Only lines containing the word "screenshot" belong in the answer; copy each one from the records.

Available data Block Start

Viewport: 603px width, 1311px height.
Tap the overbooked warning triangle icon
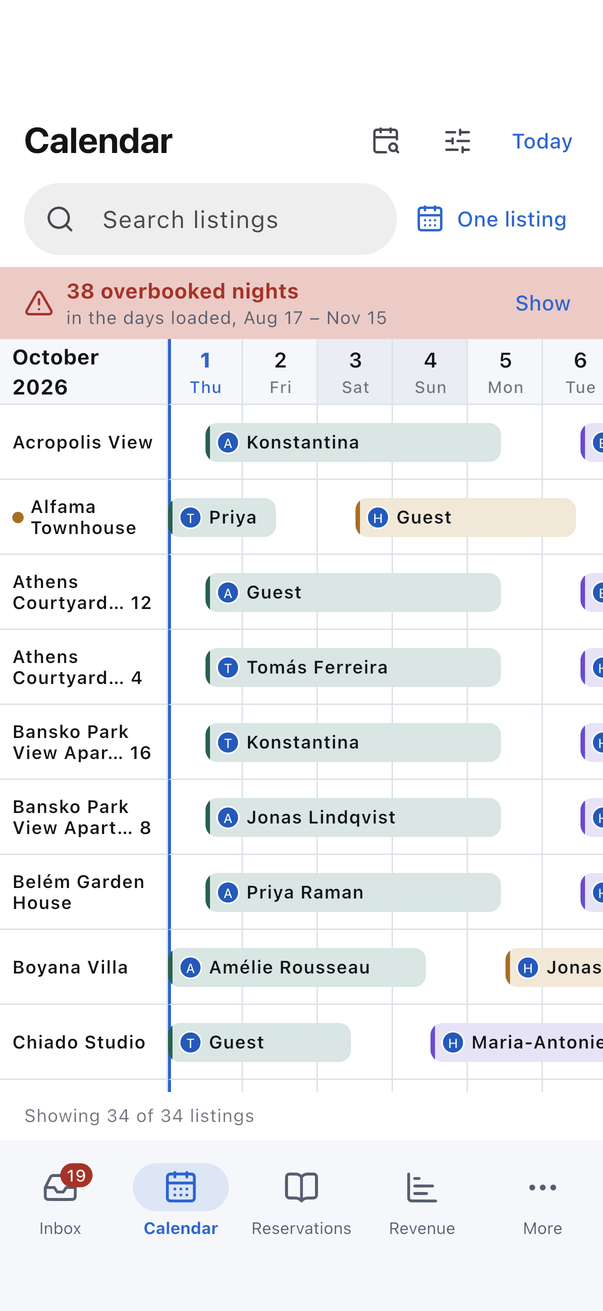click(39, 303)
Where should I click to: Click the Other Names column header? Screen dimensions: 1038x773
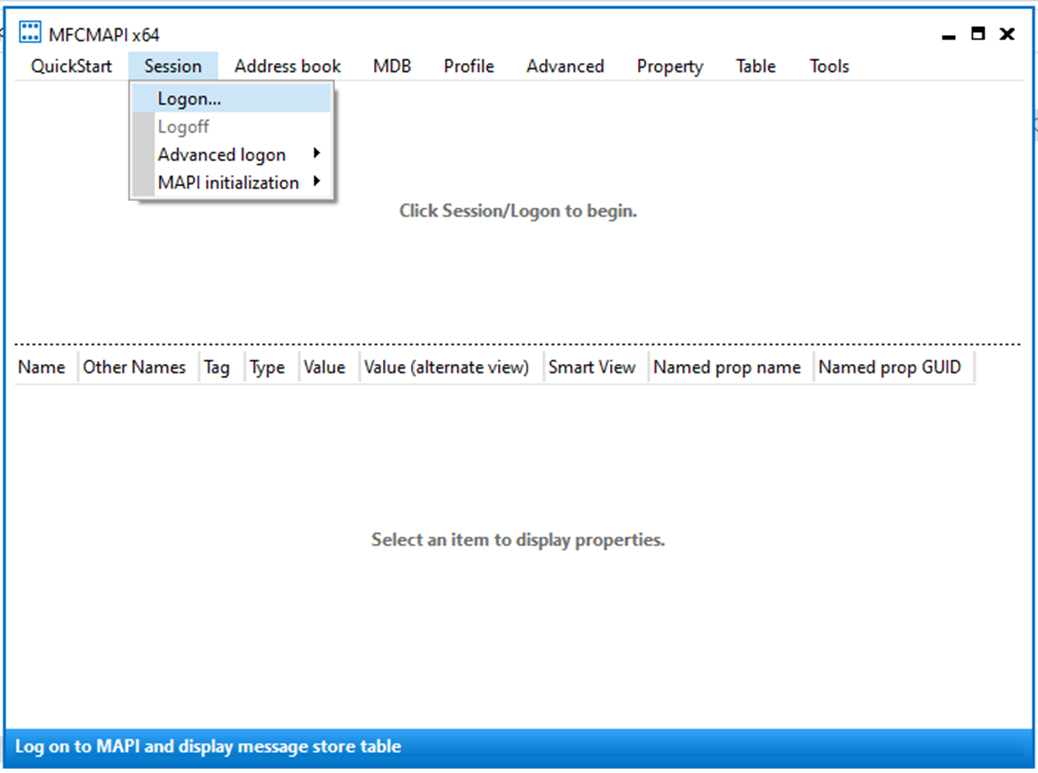click(x=135, y=367)
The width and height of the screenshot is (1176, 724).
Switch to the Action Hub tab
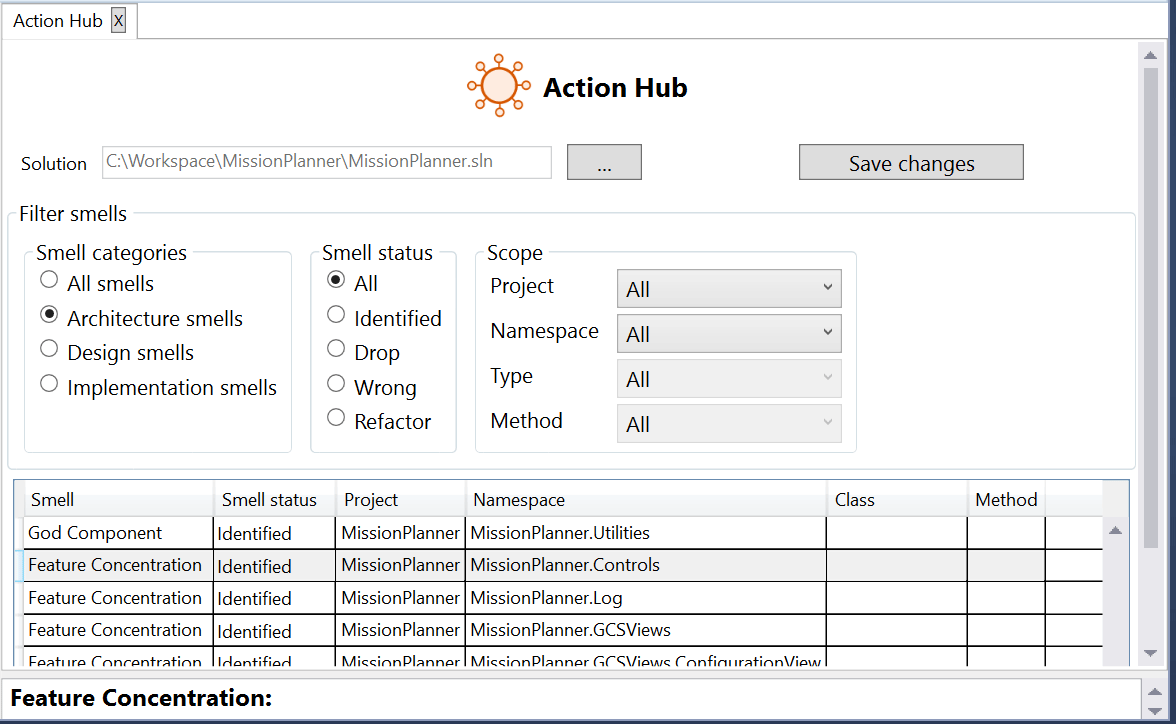[57, 21]
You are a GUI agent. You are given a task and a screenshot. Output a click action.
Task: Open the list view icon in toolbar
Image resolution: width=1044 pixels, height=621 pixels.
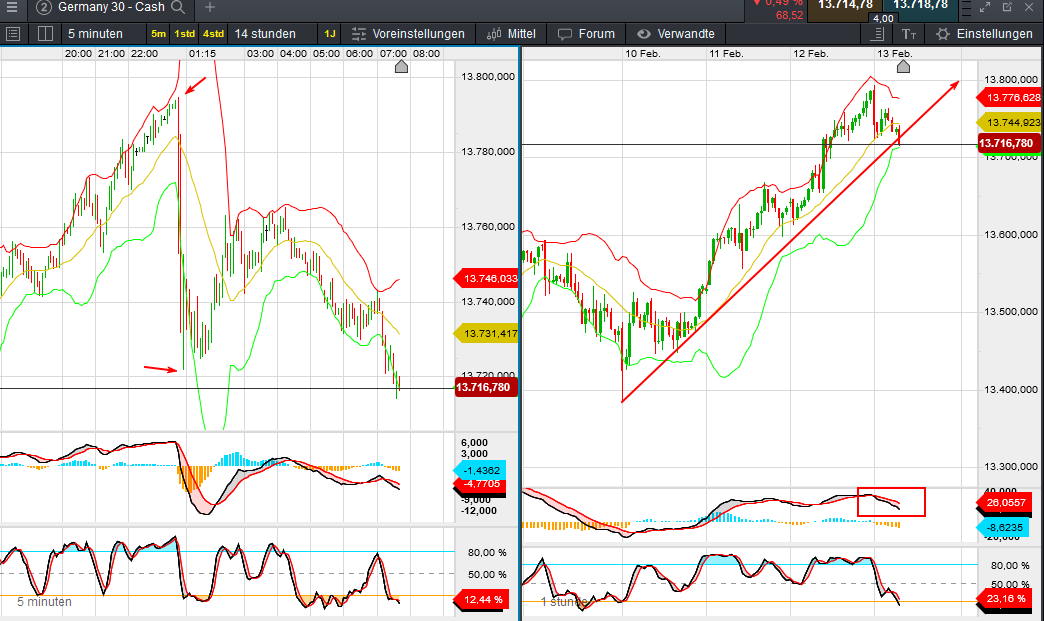click(13, 34)
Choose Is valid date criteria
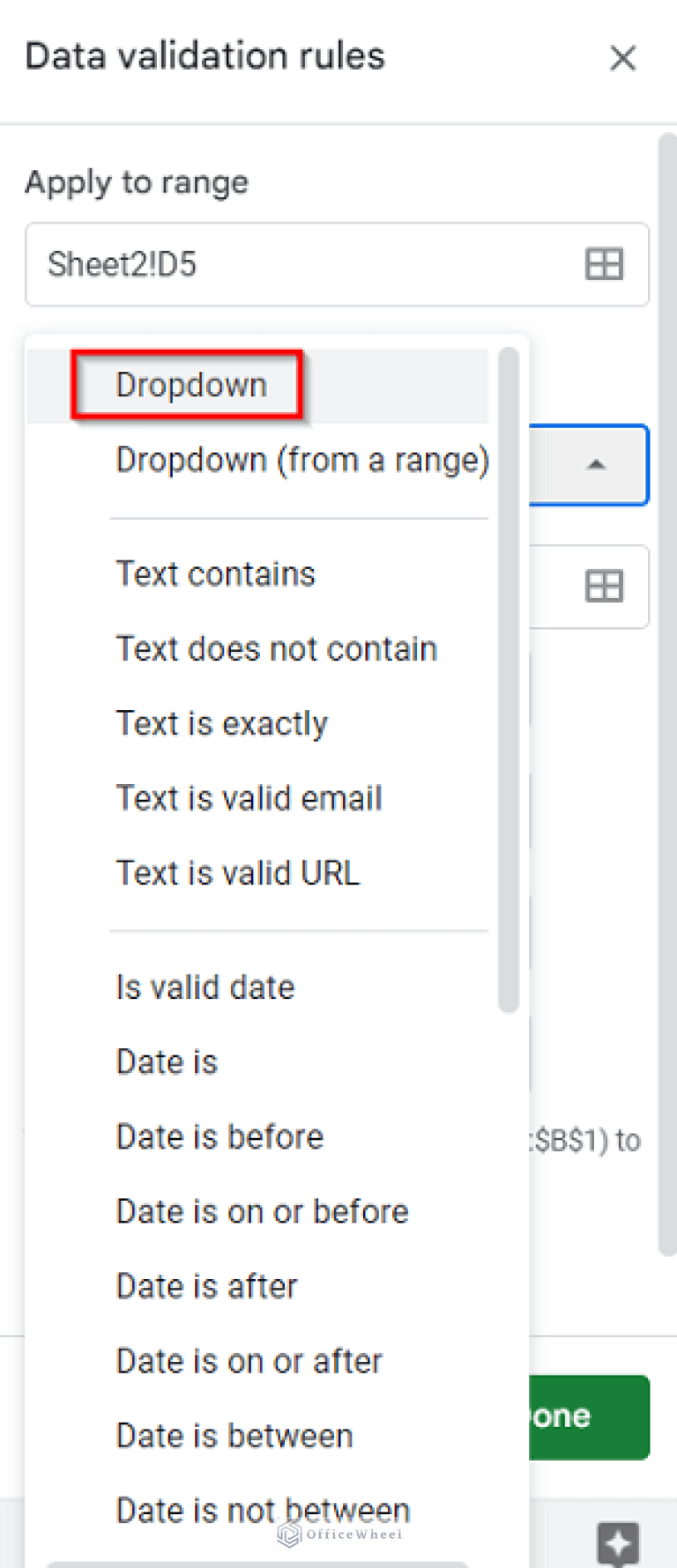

Available data Block End

**Answer space:**
The width and height of the screenshot is (1176, 724).
You are a GUI agent. You are given a task and a screenshot. Output a click action.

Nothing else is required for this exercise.